__About this exercise__. Those lines of the material below that fall between its first line and the line with "[تدريب 31 مستشارا", both included, are to be repeated exactly.

__Input material__.
Content starts

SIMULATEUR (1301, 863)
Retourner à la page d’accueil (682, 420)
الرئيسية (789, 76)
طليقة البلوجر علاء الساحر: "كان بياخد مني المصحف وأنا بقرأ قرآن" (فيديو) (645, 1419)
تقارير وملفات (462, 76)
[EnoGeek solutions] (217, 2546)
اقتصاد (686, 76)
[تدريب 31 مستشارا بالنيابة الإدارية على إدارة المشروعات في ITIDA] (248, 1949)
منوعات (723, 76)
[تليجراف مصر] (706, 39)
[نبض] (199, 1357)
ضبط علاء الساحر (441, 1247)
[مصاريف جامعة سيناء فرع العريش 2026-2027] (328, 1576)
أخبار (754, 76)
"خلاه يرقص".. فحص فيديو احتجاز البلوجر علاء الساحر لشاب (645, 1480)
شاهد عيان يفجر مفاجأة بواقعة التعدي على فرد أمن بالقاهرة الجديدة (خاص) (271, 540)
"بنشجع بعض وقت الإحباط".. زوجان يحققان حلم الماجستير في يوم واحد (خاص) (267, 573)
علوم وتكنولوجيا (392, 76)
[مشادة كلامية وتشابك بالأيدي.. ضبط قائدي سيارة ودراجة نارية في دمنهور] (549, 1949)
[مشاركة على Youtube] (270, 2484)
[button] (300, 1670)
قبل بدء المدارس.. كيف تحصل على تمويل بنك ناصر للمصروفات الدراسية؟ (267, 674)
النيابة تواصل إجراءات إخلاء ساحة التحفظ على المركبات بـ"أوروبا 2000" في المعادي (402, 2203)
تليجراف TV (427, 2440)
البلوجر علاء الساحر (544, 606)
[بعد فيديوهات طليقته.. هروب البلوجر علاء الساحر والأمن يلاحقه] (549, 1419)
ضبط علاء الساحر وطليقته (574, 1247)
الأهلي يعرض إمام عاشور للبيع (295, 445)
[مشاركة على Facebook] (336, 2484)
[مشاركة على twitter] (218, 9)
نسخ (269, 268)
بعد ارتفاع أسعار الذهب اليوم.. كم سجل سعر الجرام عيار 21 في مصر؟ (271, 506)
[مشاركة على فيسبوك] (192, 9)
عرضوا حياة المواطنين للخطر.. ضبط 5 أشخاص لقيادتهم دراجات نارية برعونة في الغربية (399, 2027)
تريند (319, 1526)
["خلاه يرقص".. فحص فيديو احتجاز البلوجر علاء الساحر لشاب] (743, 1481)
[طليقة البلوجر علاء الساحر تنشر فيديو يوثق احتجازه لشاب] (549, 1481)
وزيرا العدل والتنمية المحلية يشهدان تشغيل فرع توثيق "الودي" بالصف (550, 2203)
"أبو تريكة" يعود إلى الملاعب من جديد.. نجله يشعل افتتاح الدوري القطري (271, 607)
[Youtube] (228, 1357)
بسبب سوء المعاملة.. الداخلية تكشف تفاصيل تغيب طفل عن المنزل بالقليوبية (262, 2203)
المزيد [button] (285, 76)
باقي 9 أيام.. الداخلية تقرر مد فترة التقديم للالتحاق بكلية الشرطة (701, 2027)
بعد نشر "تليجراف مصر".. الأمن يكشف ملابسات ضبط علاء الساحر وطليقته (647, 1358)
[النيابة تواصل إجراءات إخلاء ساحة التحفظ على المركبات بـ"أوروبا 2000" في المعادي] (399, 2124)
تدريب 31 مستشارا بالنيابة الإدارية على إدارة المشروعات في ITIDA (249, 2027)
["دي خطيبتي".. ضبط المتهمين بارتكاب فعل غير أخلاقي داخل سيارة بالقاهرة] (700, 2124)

Content ends

__Expected output__.
SIMULATEUR (1301, 863)
Retourner à la page d’accueil (682, 420)
الرئيسية (789, 76)
طليقة البلوجر علاء الساحر: "كان بياخد مني المصحف وأنا بقرأ قرآن" (فيديو) (645, 1419)
تقارير وملفات (462, 76)
[EnoGeek solutions] (217, 2546)
اقتصاد (686, 76)
[تدريب 31 مستشارا بالنيابة الإدارية على إدارة المشروعات في ITIDA] (248, 1949)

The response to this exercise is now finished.